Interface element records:
--------------------

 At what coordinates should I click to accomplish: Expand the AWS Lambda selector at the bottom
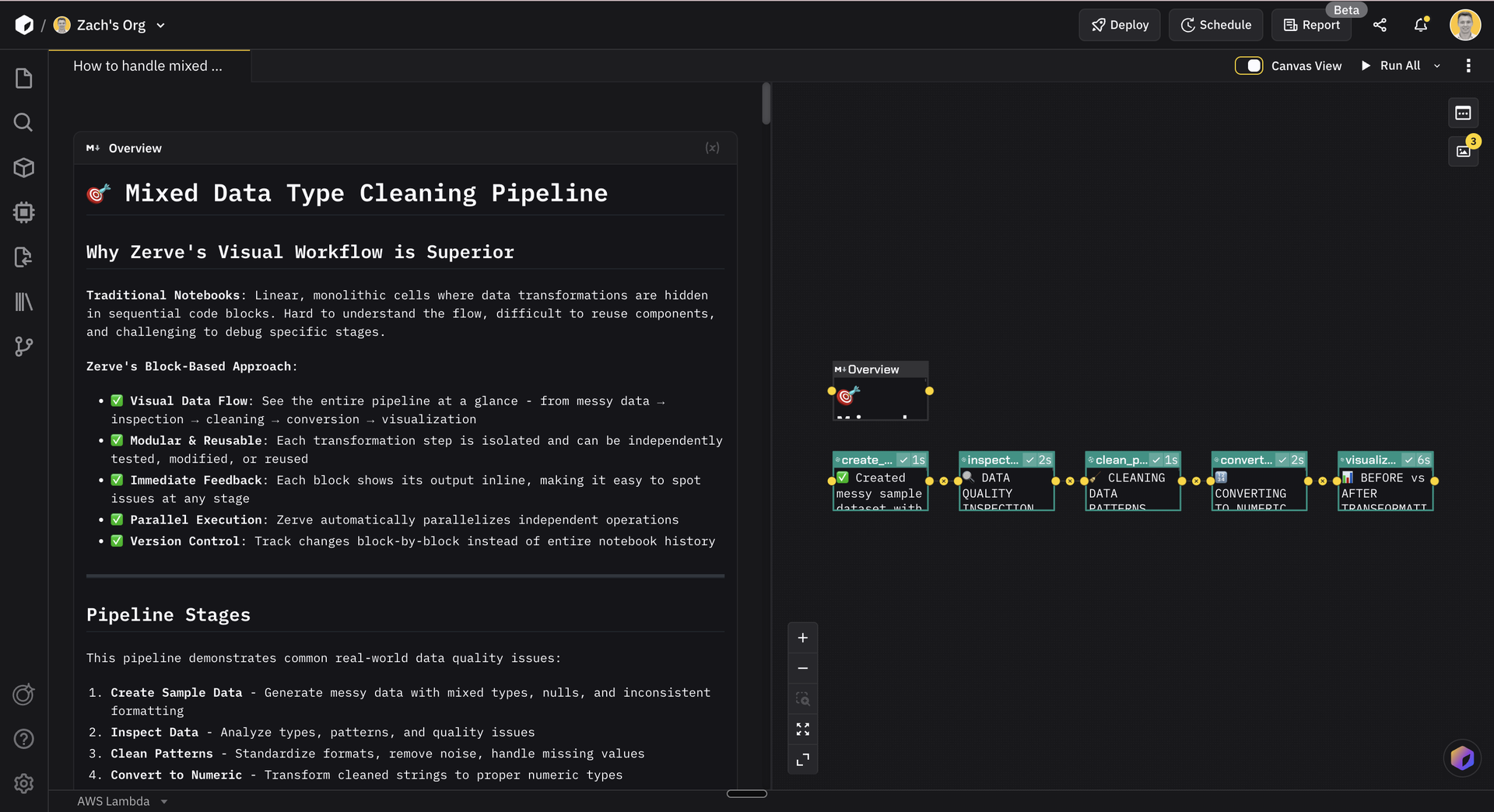point(163,801)
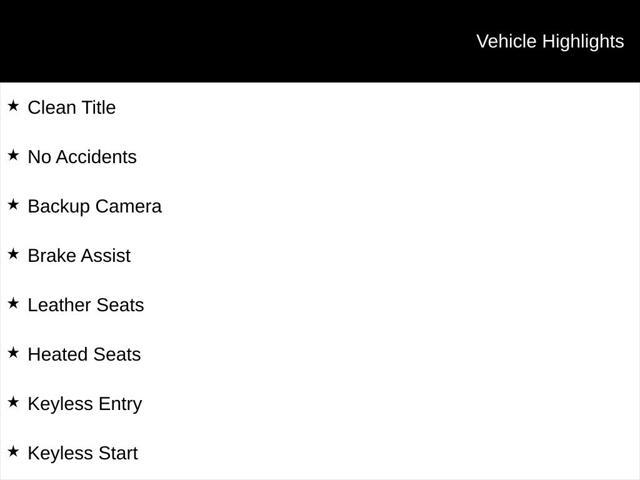Image resolution: width=640 pixels, height=480 pixels.
Task: Click the star bullet beside Brake Assist
Action: tap(13, 254)
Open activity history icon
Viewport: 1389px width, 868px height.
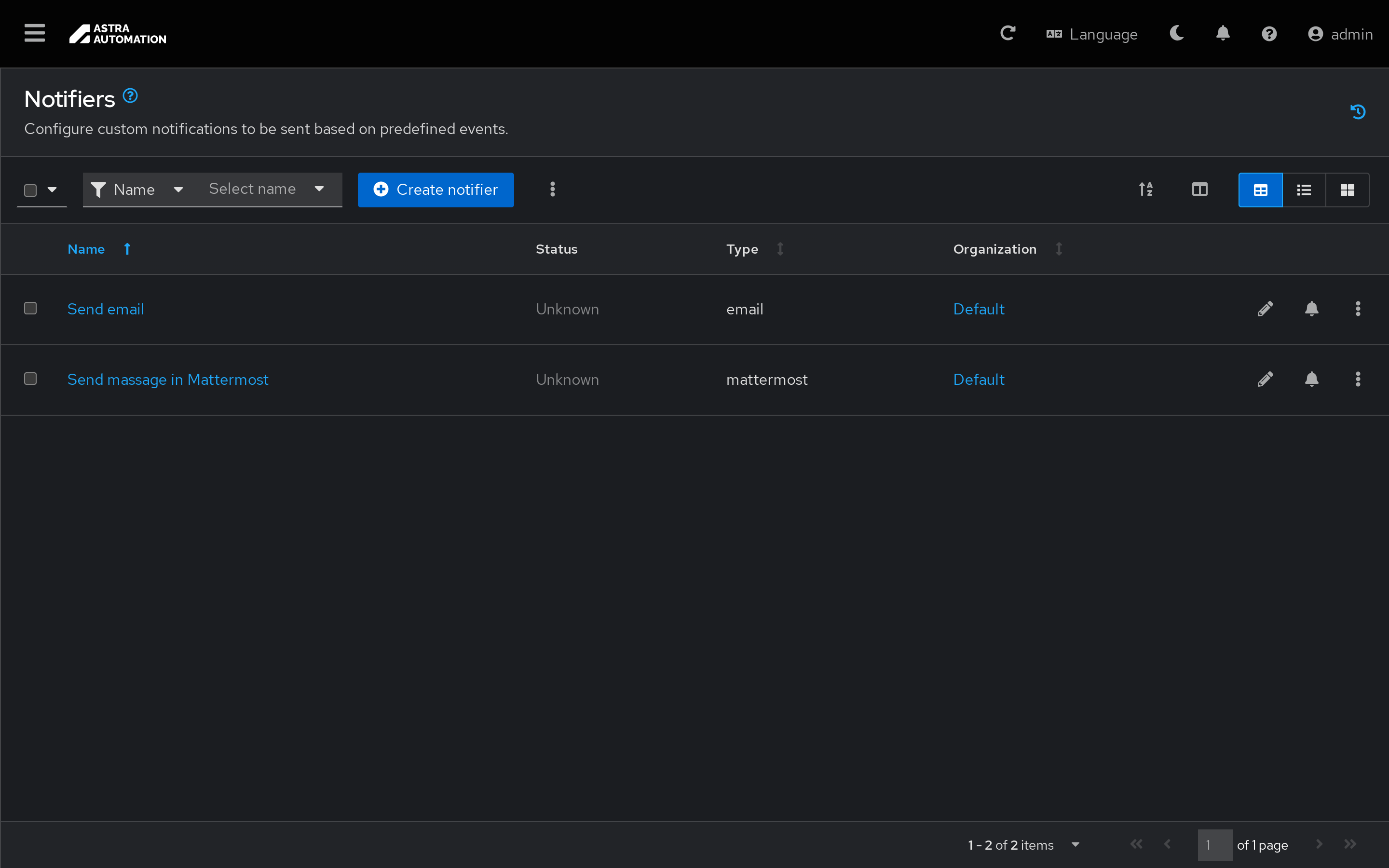[x=1358, y=111]
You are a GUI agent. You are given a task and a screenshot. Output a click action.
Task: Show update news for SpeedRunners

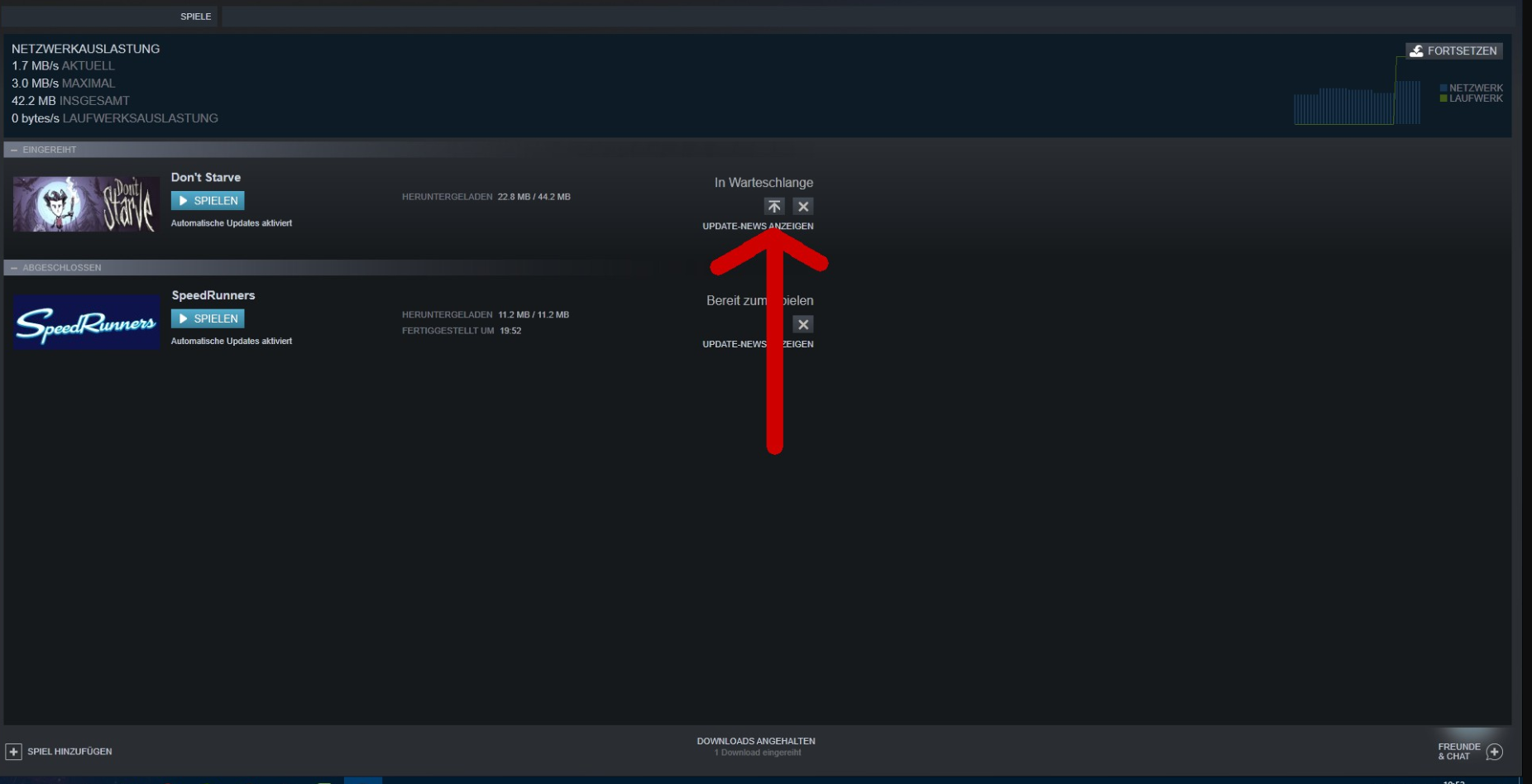(758, 344)
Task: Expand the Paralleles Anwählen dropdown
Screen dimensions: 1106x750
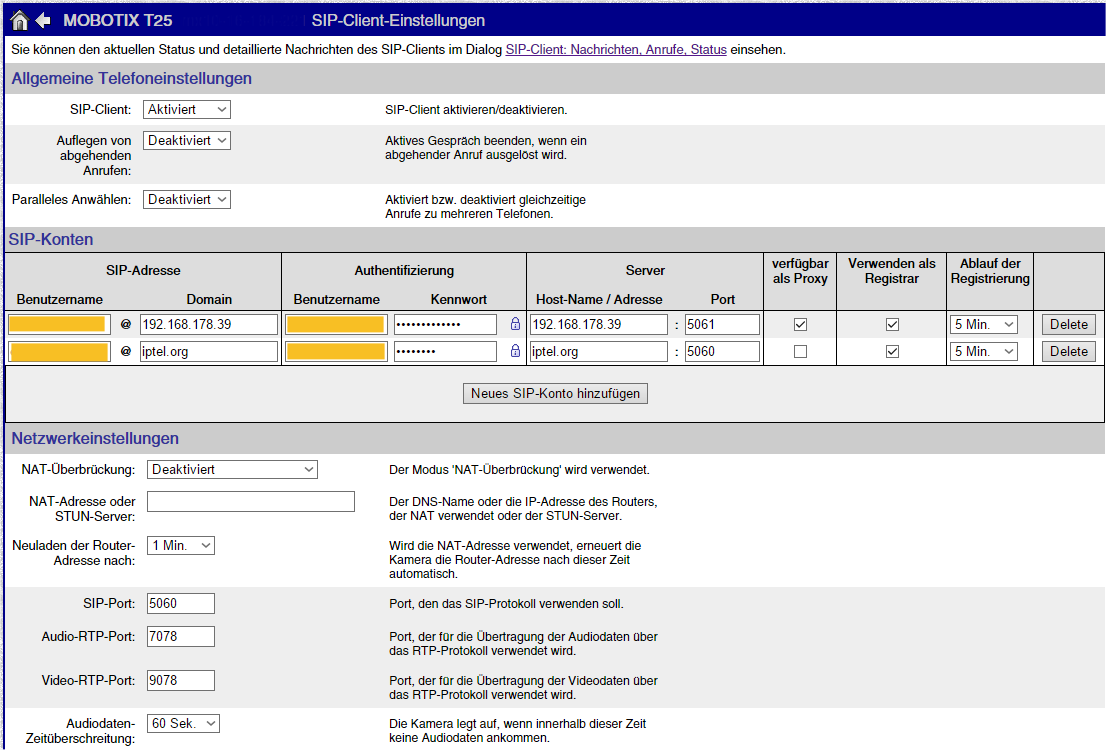Action: click(x=187, y=200)
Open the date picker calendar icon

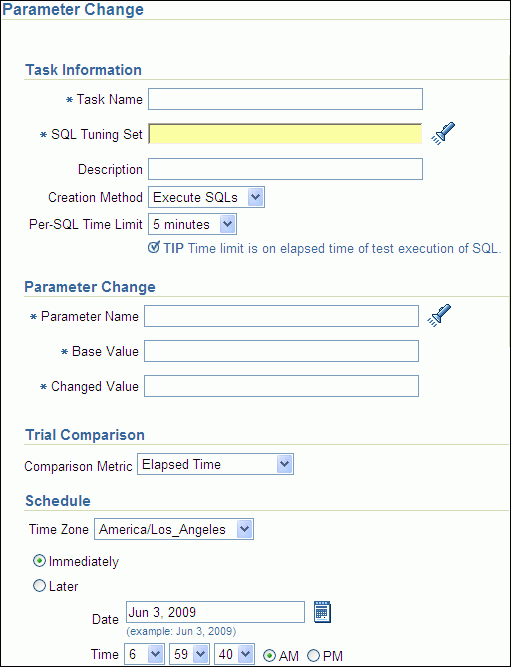(x=322, y=612)
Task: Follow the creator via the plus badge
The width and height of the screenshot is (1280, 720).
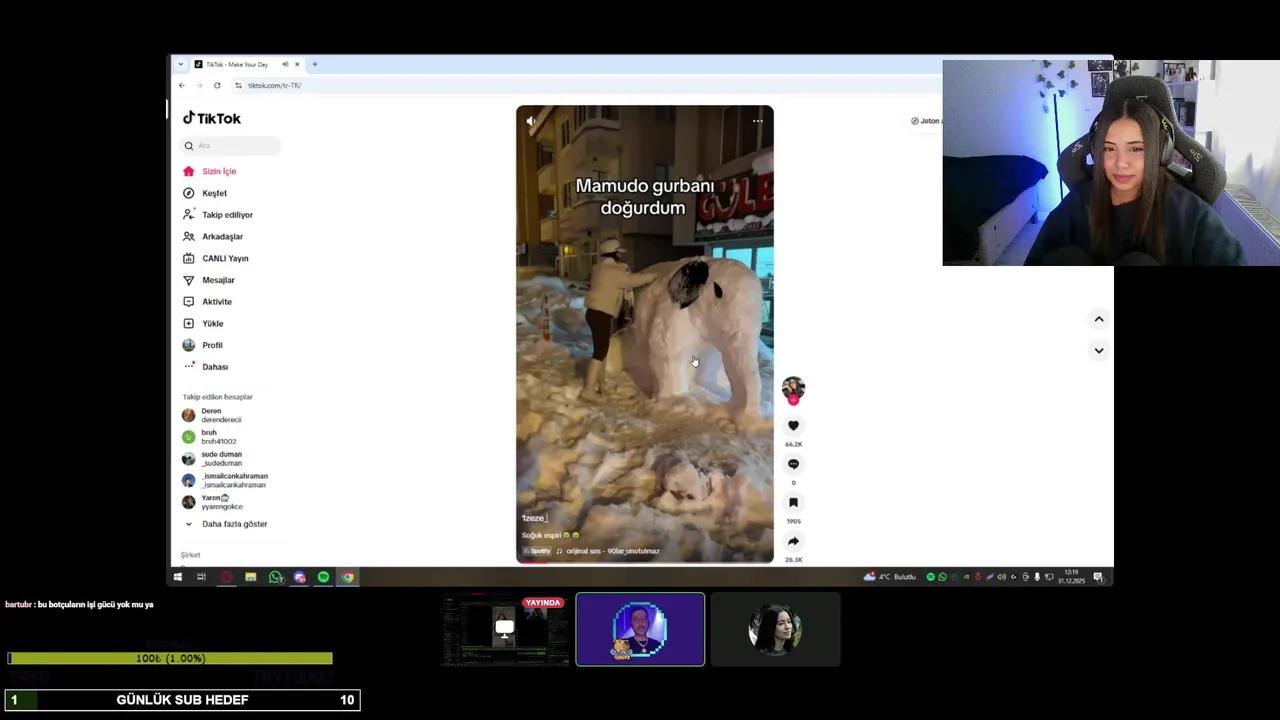Action: 793,400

--------------------

◆ Written problem
Quote every line of the material above word for word, omitting the pictures.

◆ Exercise solution
 At what coordinates should I click to accomplish: Expand the AWS Lambda selector at the bottom
point(163,801)
Image resolution: width=640 pixels, height=480 pixels.
Task: Click the star bullet beside Brake Assist
Action: tap(13, 254)
Open activity history icon
Viewport: 1389px width, 868px height.
[x=1358, y=111]
You are a GUI agent. You are given a task and a screenshot. Output a click action.
Task: Show update news for SpeedRunners

(758, 344)
Task: Expand the Paralleles Anwählen dropdown
Screen dimensions: 1106x750
Action: click(x=187, y=200)
Open the date picker calendar icon

(x=322, y=612)
Task: Follow the creator via the plus badge
The width and height of the screenshot is (1280, 720).
Action: 793,400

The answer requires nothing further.